Das Sortiment enthält alles, was das Herz begehrt: Lebkuchen, glasiert mit Schokolade, mit Ingwer oder zuckersüß mit Füllung, weiß, ohne Füllung und unglasiert („natur“), mit Mandeln und kandierten Früchten oder mit Honig… Hänsel und Gretel würden in Freude ausbrechen, wenn sie diese Köstlichkeiten sehen würden.

Aachener und Nürnberger Lebkuchen

„…das Häuschen ist aus Brot, das Dach darauf ist aus Lebkuchen, und die Fensterchen sind alle aus durchsichtigen Zuckerbonbons“, – mit solch köstlichen Wörtern wird das Lebkuchen-Hexenhäuschen in dem Märchen „Hänsel und Gretel“ der Gebrüder Grimm beschrieben. Man sagt, das erste Rezept für die charakteristischen süßen Lebkuchen kam aus der belgischen Stadt Dinan über die Stadt Aachen (Nordrhein-Westfalen) nach Deutschland. Die Aachener Printen sind eine einzigartige Sorte brauner Ingwerlebkuchen, die seit etwa 1820 in Aachen gebacken wird. Überhaupt ist das „Aachener Nationalgebäck“ eine legendäre exquisite und jahrhundertealte Tradition, die in der ganzen Welt bekannt ist. Selbst in dem Dorf Olgino im Gebiet Pawlodar kennt man sie.
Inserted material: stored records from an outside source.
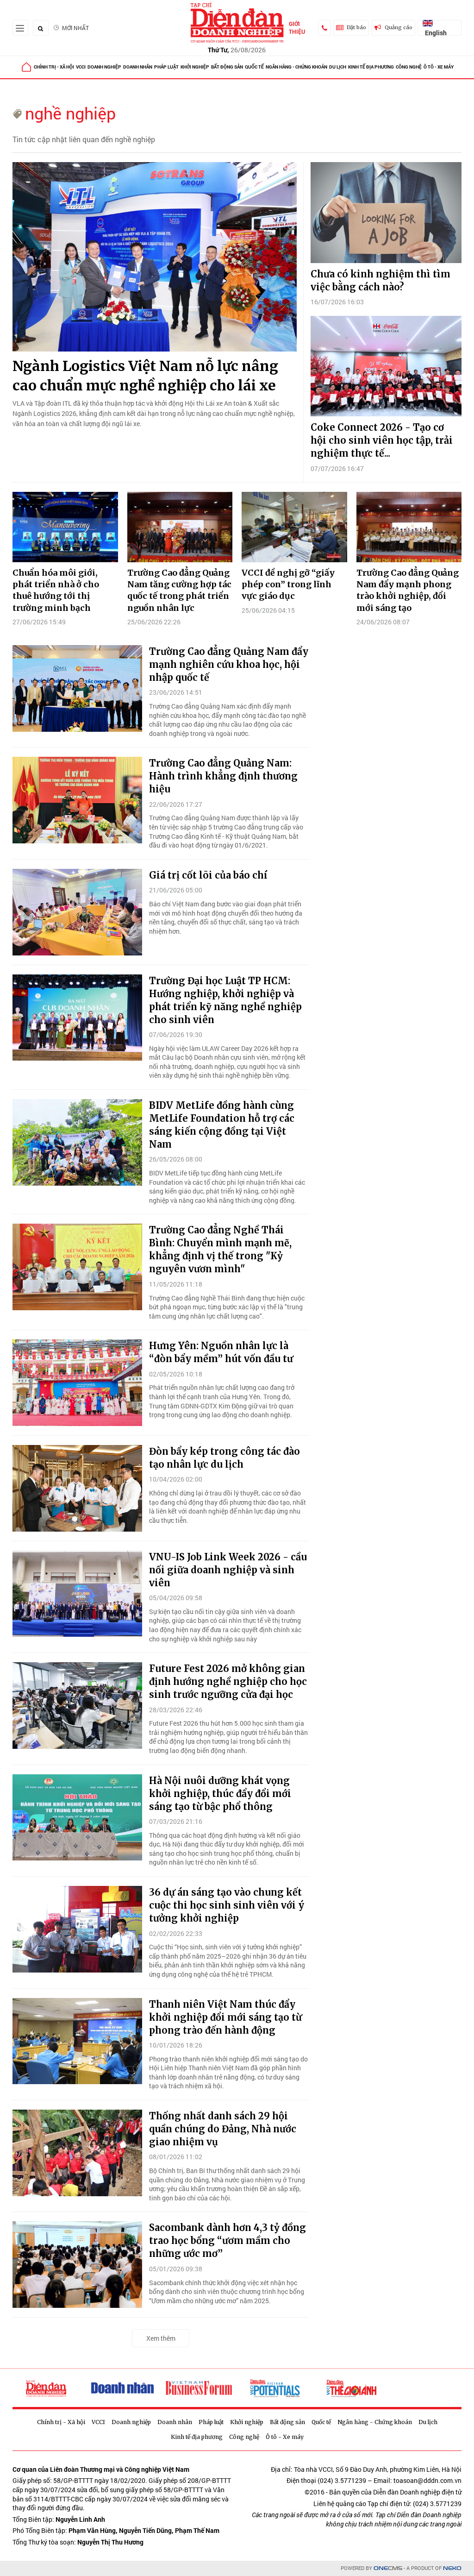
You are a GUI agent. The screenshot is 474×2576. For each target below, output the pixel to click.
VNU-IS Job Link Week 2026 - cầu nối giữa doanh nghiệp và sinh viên (228, 1570)
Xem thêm (160, 2338)
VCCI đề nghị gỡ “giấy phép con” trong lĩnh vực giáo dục (288, 584)
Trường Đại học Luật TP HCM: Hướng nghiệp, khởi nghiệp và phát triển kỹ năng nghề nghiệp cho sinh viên (225, 1000)
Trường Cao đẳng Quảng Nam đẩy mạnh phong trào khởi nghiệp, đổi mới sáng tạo (407, 590)
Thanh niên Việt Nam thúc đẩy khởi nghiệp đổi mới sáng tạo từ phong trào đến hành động (225, 2017)
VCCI (81, 67)
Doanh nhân (137, 67)
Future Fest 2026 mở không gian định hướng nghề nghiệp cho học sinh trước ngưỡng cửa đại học (228, 1681)
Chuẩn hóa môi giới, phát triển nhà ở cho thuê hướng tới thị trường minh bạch (55, 590)
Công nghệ (409, 67)
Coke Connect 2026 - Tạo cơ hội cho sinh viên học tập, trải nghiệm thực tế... (382, 440)
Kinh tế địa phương (371, 67)
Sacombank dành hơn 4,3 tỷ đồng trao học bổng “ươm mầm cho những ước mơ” (227, 2240)
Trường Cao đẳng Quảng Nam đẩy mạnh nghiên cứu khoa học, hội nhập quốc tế (228, 664)
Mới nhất (75, 27)
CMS (388, 2568)
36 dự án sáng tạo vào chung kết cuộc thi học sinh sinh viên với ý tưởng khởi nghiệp (226, 1905)
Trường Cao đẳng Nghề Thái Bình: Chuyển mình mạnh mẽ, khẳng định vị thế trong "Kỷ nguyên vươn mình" (220, 1249)
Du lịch (337, 67)
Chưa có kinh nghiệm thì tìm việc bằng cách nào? (380, 280)
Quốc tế (254, 67)
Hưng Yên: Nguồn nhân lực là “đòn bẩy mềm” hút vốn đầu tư (221, 1352)
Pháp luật (166, 67)
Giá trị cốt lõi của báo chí (208, 875)
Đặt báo (356, 27)
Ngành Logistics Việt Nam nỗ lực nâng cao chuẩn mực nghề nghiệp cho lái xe (145, 375)
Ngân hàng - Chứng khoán (296, 67)
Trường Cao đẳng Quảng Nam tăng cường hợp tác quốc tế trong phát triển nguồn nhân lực (179, 590)
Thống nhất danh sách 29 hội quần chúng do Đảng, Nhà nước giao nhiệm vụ (222, 2129)
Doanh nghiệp (104, 67)
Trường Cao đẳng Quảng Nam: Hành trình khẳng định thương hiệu (223, 776)
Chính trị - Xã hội (54, 67)
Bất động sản (227, 67)
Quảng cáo (398, 27)
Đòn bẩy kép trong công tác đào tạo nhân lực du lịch (224, 1457)
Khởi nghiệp (195, 67)
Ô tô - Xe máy (439, 67)
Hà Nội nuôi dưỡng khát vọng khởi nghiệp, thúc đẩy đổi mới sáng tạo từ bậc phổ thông (220, 1793)
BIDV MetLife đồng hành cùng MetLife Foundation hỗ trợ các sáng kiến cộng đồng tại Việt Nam (221, 1125)
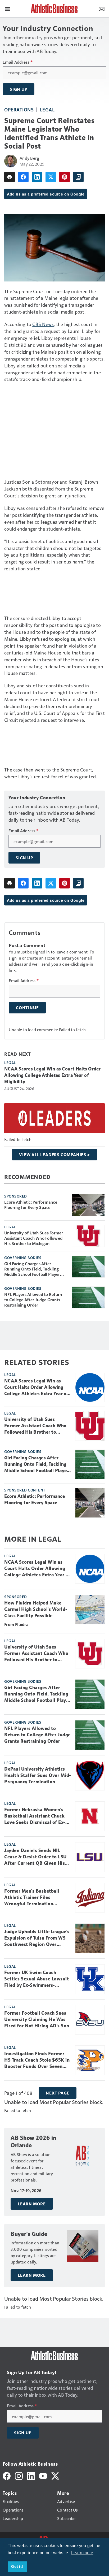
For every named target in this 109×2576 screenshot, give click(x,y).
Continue (27, 1007)
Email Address (18, 62)
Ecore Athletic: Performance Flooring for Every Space (30, 1204)
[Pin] (64, 177)
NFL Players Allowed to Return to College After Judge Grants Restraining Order (33, 1300)
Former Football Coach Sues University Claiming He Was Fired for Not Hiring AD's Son (36, 2019)
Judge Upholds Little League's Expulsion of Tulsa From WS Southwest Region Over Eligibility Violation (37, 1938)
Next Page (57, 2093)
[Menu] (7, 8)
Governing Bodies (22, 1257)
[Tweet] (51, 177)
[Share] (23, 177)
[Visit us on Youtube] (43, 2475)
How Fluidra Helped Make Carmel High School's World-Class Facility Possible (35, 1609)
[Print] (9, 177)
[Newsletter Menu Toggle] (101, 8)
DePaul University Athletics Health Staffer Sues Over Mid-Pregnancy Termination (37, 1775)
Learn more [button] (82, 2553)
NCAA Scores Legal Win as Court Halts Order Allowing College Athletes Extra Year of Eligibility (52, 1075)
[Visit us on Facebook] (7, 2475)
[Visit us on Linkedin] (31, 2475)
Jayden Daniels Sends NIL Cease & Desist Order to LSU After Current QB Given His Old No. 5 (35, 1857)
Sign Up (18, 89)
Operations (19, 109)
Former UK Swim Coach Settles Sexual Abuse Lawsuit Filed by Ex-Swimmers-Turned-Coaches (36, 1979)
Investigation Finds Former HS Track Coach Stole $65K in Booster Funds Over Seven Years (37, 2060)
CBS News (43, 324)
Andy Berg (29, 158)
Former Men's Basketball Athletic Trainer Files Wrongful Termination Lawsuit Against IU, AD (31, 1897)
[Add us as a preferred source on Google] (78, 177)
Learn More (32, 2203)
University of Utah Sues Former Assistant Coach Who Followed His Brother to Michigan (33, 1238)
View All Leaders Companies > (54, 1154)
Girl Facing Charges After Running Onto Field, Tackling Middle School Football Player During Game (32, 1269)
„Bei der Herstellung der echten deutschen Lebkuchen versuche ich immer, mich an die alten Rezepte zu halten“, erzählt Anna Solonina (Mädchenname Gerzen, Anm.), Bewohnerin des Dorfes Olgino. – Ich versüße zum Beispiel den Aachener Lebkuchen mit natürlichem Honig, genau so wie es sein muss. Den Nürnberger Lebkuchen (aus dem fränkisch-bayrischen Nürnberg) füge ich kandierte Früchte und Nüsse hinzu. Ebenso verwende ich Eier von Haushühnern, Mehl, Zucker und alle Arten von Gewürzen…
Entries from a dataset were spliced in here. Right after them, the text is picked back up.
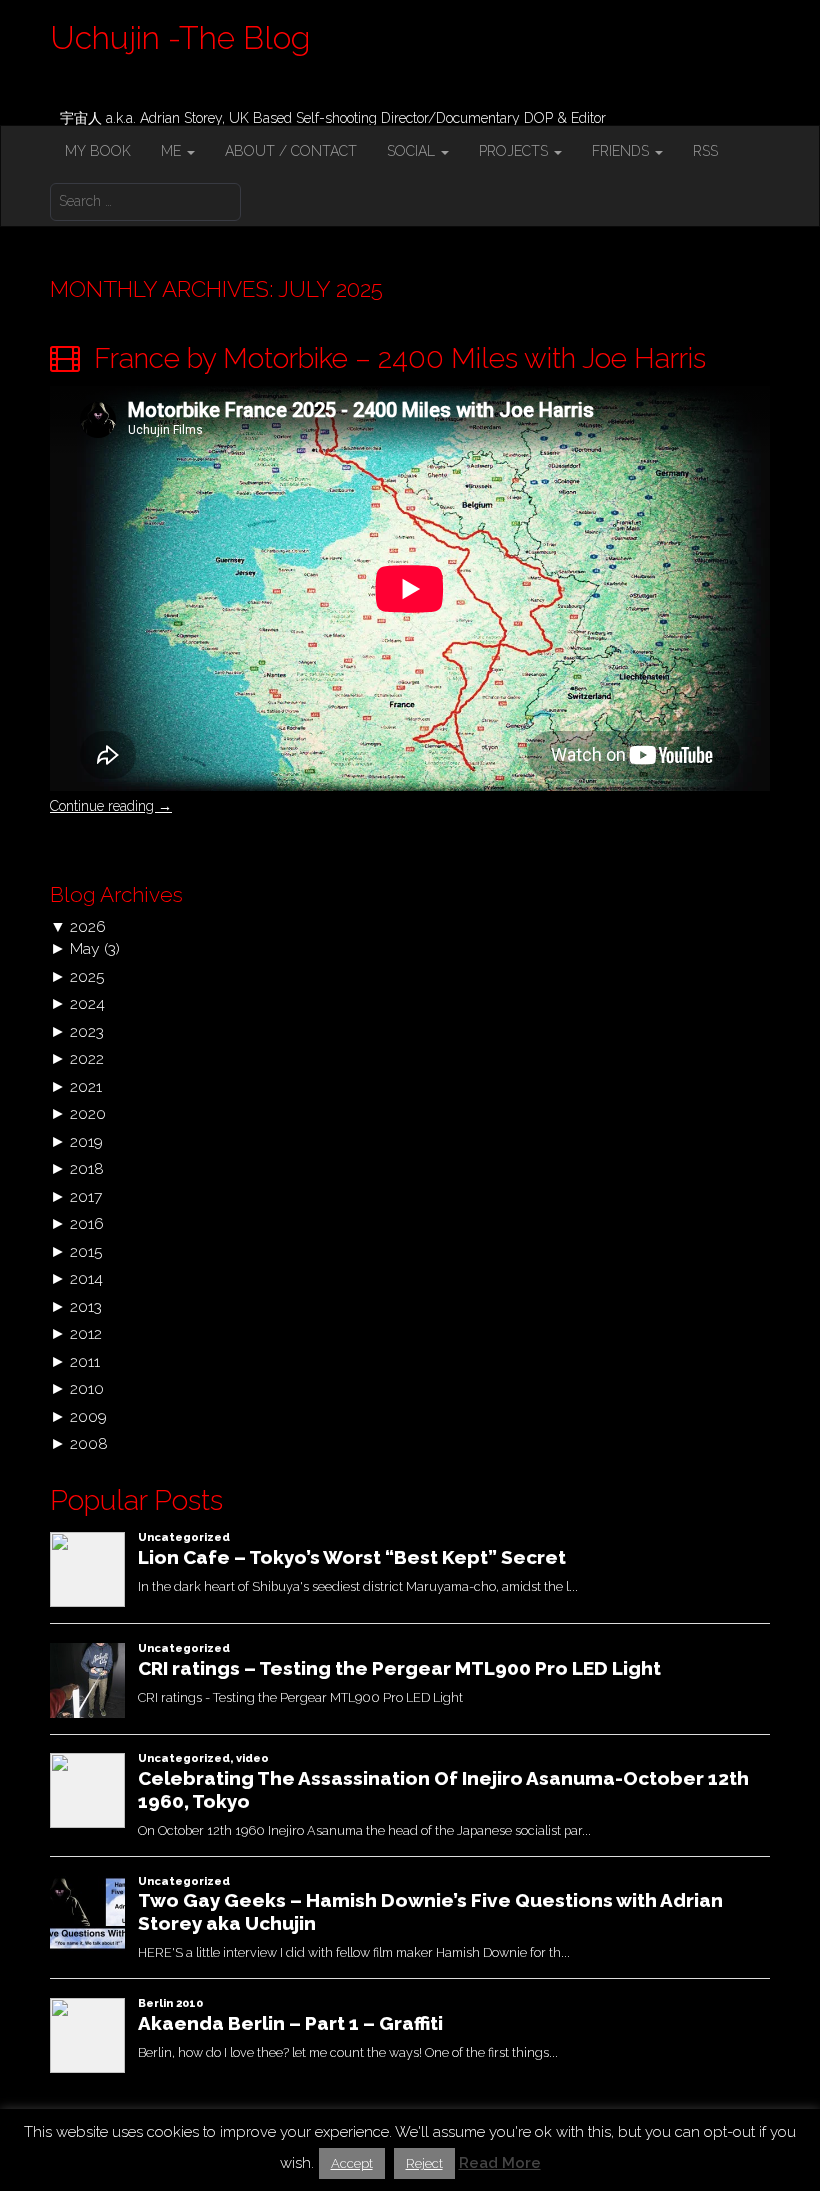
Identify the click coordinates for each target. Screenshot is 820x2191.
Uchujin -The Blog (180, 37)
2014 (86, 1278)
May (85, 948)
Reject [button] (424, 2163)
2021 (86, 1086)
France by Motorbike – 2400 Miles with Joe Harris (396, 358)
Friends (622, 151)
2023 (87, 1031)
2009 (88, 1416)
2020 (88, 1113)
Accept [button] (352, 2163)
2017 (86, 1196)
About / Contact (291, 151)
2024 (87, 1003)
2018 (87, 1168)
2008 (89, 1443)
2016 (87, 1223)
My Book (98, 151)
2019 (86, 1141)
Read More (500, 2163)
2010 (87, 1388)
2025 (87, 976)
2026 (88, 926)
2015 (86, 1251)
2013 (86, 1306)
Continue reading (111, 806)
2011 (85, 1361)
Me (173, 151)
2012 (86, 1333)
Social (413, 151)
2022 (87, 1058)
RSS (705, 151)
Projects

Man muss anmerken, dass Lebkuchen mit Ingwer und Honig in Europa seit dem Mittelalter bekannt sind. Dabei wurde ihre Zusammensetzung lange Zeit streng geheim gehalten. Den Lebkuchenbäckern, die das Lebkuchenrezept weitergegeben haben, drohte sogar die Todesstrafe. Das älteste schriftliche Rezept für Lebkuchen, welches auf das 16. Jahrhundert datiert, befindet sich heute im Deutschen Nationalmuseum in Nürnberg.

Beginnend mit dem 16. Jahrhundert hat man damit begonnen, den Lebkuchen Formen zu geben, also sie nicht nur rund oder rechteckig zu backen, sondern zum Beispiel auch in Form von Männern. Besonders gefragt waren Lebkuchen in Form von höfischen Gestalten.

„Jede deutsche Familie hat ihre eigene Art und Weise, Lebkuchen zu backen. Ich bin darin bestrebt, meine Kaiserlein, Designergebäck, herzustellen, ohne vom Klassiker abzuweichen, aber ich füge Elemente aus Märchen hinzu. Hierdurch den Verkostern ein Märchenspiel an positiven Emotionen und origineller Geschmacksnoten garantiert: Die Mischung aus Zimt, Zitrusfrüchten, Ingwer und Kardamom bleibt unvergesslich… Ich weiß, dass einige meiner Kunden keine Lebkuchen essen, aber sie behalten sie als Andenken. Sie sagen: es ist viel zu schade, eine solche Schönheit einfach aufzuessen. Und sie erkundigen sich sogar: Wie lange kann man Lebkuchen überhaupt aufbewahren?…“ – lacht Anna.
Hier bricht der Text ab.